*** Block opens ***
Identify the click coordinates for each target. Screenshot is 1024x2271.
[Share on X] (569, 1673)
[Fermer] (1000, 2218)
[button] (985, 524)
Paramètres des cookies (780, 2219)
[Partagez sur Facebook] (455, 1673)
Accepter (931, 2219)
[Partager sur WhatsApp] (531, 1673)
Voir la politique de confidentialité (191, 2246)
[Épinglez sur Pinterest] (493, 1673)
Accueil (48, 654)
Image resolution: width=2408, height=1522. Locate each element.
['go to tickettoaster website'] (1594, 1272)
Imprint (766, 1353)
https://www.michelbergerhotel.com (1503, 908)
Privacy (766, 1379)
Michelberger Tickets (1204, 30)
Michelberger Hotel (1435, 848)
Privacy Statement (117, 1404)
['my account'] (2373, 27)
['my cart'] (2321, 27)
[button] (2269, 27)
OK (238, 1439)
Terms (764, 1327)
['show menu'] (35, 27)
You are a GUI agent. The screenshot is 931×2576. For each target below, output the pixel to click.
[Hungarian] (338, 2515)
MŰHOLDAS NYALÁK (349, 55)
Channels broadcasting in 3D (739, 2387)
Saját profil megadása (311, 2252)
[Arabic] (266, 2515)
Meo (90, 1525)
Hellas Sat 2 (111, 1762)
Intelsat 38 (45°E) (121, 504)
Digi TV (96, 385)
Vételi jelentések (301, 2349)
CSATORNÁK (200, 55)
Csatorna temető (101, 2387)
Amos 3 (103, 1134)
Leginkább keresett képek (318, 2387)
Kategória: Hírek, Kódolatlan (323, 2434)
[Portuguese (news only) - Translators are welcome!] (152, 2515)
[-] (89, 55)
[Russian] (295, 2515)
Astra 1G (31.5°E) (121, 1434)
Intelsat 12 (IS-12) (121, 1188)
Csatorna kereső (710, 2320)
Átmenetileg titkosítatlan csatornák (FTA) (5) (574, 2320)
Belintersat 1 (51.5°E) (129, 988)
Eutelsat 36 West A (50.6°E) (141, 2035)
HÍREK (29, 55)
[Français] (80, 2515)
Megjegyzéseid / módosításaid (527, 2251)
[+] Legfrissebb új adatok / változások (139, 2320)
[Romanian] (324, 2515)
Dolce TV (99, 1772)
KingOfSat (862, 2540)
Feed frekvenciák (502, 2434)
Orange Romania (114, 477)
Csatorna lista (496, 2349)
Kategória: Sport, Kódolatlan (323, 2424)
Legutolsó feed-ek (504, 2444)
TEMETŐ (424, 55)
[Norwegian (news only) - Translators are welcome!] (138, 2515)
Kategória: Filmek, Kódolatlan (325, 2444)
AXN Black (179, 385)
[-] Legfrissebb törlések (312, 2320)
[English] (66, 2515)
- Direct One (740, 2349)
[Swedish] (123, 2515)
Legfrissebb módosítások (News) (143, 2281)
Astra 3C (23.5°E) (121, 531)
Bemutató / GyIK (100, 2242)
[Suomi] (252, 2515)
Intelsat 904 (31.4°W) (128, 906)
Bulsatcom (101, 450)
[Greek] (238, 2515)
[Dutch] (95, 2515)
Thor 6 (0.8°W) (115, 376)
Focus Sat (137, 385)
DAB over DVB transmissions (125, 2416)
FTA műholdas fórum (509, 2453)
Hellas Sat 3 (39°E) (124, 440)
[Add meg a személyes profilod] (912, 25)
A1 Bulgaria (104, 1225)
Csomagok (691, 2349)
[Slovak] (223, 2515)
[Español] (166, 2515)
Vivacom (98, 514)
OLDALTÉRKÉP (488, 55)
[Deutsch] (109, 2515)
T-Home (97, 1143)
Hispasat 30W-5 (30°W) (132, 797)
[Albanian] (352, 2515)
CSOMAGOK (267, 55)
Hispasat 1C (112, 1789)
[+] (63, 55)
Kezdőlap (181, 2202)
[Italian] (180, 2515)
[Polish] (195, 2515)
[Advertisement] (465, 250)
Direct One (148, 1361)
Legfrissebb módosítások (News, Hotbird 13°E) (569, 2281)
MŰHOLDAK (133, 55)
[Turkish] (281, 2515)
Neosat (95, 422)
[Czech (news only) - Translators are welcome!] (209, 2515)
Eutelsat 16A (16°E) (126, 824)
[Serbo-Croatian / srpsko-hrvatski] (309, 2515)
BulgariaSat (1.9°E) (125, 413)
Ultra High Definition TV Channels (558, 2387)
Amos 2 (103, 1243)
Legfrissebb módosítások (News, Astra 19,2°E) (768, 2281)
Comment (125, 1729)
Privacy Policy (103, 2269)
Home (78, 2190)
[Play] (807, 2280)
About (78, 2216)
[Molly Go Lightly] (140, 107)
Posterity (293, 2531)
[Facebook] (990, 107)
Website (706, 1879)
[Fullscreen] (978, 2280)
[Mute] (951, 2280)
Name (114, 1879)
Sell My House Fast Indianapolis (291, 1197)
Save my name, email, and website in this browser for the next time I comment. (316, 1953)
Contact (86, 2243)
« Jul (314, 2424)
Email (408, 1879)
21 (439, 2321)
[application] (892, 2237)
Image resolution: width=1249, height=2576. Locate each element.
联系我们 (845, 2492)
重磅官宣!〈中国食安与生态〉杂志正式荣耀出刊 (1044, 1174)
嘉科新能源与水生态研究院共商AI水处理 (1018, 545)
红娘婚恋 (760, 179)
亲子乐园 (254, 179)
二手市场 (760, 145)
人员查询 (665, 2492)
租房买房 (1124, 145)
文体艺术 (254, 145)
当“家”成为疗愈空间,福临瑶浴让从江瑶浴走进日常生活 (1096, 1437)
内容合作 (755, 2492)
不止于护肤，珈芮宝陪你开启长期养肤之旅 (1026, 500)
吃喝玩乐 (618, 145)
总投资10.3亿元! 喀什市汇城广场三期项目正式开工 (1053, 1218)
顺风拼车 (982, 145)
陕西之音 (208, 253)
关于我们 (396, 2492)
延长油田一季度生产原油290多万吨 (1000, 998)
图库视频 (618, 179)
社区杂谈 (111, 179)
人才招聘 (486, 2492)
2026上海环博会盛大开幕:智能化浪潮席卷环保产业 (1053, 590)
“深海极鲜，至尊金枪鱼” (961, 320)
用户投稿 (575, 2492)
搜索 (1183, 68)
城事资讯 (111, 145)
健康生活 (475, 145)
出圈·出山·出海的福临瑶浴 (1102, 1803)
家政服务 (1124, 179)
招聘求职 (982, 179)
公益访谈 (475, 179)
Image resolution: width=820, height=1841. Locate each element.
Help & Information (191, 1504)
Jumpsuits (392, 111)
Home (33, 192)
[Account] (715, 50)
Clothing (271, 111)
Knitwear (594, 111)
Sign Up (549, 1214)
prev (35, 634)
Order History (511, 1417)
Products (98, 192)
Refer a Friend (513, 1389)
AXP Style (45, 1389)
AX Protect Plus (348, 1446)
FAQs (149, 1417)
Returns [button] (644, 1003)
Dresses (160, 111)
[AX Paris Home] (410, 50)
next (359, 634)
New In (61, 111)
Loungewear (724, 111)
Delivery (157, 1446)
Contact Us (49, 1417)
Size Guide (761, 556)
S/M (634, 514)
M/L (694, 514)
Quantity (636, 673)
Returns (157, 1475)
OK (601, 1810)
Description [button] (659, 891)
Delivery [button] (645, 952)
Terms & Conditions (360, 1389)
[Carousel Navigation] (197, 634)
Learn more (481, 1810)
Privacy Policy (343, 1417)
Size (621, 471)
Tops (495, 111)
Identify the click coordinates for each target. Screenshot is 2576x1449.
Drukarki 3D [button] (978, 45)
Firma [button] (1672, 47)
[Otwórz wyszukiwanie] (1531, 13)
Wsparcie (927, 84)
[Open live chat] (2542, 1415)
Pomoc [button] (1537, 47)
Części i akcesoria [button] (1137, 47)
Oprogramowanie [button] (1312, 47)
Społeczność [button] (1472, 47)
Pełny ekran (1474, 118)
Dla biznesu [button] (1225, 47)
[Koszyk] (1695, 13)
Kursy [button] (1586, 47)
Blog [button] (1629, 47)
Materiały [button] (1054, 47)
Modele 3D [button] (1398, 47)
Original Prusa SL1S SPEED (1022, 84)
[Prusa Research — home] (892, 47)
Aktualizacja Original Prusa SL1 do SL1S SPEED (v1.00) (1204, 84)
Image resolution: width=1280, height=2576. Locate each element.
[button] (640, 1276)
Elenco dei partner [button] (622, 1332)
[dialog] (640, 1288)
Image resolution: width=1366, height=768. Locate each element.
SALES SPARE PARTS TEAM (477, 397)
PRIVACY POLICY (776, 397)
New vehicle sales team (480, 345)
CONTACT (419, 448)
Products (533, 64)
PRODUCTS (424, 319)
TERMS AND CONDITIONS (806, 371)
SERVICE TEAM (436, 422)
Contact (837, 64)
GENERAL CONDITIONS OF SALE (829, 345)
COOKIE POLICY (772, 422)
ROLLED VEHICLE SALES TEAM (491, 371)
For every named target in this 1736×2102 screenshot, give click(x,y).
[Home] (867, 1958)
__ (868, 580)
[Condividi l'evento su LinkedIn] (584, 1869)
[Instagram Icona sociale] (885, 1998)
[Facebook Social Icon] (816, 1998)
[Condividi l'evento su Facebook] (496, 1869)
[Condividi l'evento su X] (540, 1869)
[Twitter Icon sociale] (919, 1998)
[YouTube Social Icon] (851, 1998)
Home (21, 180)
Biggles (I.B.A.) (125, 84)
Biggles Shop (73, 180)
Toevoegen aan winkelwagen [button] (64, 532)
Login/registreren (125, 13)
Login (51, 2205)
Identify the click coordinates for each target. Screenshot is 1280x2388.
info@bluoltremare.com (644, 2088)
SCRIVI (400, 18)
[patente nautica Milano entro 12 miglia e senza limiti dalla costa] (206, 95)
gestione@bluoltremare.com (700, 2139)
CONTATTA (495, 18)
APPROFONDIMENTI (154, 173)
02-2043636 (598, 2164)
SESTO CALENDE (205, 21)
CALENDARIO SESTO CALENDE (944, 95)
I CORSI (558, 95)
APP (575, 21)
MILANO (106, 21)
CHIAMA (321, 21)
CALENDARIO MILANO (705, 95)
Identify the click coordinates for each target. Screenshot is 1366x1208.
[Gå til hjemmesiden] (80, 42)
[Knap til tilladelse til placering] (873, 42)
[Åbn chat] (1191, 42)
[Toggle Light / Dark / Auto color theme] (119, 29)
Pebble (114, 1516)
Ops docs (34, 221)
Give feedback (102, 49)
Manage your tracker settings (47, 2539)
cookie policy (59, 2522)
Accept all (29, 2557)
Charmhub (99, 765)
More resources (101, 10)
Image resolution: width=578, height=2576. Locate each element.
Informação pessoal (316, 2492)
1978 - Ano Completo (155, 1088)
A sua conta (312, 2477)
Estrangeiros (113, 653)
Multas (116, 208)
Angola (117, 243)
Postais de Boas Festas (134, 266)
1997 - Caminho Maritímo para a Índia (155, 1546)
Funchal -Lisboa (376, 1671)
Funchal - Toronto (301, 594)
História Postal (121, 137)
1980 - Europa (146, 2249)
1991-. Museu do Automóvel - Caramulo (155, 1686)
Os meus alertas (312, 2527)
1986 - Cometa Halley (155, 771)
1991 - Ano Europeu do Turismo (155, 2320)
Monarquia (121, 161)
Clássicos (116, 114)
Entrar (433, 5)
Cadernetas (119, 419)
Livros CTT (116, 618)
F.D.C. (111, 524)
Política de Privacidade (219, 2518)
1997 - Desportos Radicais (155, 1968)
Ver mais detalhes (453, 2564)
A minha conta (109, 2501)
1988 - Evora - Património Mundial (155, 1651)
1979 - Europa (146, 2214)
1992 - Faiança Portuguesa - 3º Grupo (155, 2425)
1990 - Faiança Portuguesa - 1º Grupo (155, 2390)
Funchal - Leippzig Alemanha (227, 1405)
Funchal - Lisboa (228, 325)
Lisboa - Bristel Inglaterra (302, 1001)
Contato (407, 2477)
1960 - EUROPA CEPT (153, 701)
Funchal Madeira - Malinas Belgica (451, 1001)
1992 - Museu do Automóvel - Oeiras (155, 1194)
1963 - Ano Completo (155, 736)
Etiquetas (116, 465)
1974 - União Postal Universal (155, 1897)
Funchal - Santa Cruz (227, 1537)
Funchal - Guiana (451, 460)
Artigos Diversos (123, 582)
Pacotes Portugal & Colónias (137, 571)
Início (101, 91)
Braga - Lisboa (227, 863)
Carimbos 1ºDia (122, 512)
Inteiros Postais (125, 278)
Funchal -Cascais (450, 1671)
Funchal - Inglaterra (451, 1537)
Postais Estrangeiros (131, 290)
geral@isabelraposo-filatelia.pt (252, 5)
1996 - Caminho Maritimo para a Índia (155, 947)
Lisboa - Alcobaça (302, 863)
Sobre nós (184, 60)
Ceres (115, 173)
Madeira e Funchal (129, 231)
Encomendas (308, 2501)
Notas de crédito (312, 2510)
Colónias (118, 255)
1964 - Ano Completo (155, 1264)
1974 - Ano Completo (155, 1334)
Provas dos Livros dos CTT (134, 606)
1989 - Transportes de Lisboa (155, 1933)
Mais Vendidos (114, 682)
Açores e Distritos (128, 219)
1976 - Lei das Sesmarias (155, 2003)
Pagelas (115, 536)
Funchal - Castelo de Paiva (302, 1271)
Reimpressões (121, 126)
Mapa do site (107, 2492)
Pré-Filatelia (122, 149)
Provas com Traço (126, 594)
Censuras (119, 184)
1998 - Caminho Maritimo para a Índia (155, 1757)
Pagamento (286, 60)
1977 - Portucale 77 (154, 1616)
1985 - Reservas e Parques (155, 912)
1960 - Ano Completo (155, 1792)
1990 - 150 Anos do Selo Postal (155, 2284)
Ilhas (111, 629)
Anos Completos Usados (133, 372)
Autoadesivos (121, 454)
*** Block closes ***
§ Task
Retype, exactly and with nothing added, the lines of the material above from the first through the one that contains "Kategória: Hírek, Kódolatlan (323, 2434)".

§ Reply to the exercise
Identify the click coordinates for each target. Screenshot is 1024x2271.
[Share on X] (569, 1673)
[Fermer] (1000, 2218)
[button] (985, 524)
Paramètres des cookies (780, 2219)
[Partagez sur Facebook] (455, 1673)
Accepter (931, 2219)
[Partager sur WhatsApp] (531, 1673)
Voir la politique de confidentialité (191, 2246)
[Épinglez sur Pinterest] (493, 1673)
Accueil (48, 654)
Image resolution: width=2408, height=1522. Locate each element.
['go to tickettoaster website'] (1594, 1272)
Imprint (766, 1353)
https://www.michelbergerhotel.com (1503, 908)
Privacy (766, 1379)
Michelberger Tickets (1204, 30)
Michelberger Hotel (1435, 848)
Privacy Statement (117, 1404)
['my account'] (2373, 27)
['my cart'] (2321, 27)
[button] (2269, 27)
OK (238, 1439)
Terms (764, 1327)
['show menu'] (35, 27)
You are a GUI agent. The screenshot is 931×2576. For each target below, output the pixel to click.
[Hungarian] (338, 2515)
MŰHOLDAS NYALÁK (349, 55)
Channels broadcasting in 3D (739, 2387)
Saját profil megadása (311, 2252)
[Arabic] (266, 2515)
Meo (90, 1525)
Hellas Sat 2 (111, 1762)
Intelsat 38 (45°E) (121, 504)
Digi TV (96, 385)
Vételi jelentések (301, 2349)
CSATORNÁK (200, 55)
Csatorna temető (101, 2387)
Amos 3 (103, 1134)
Leginkább keresett képek (318, 2387)
Kategória: Hírek, Kódolatlan (323, 2434)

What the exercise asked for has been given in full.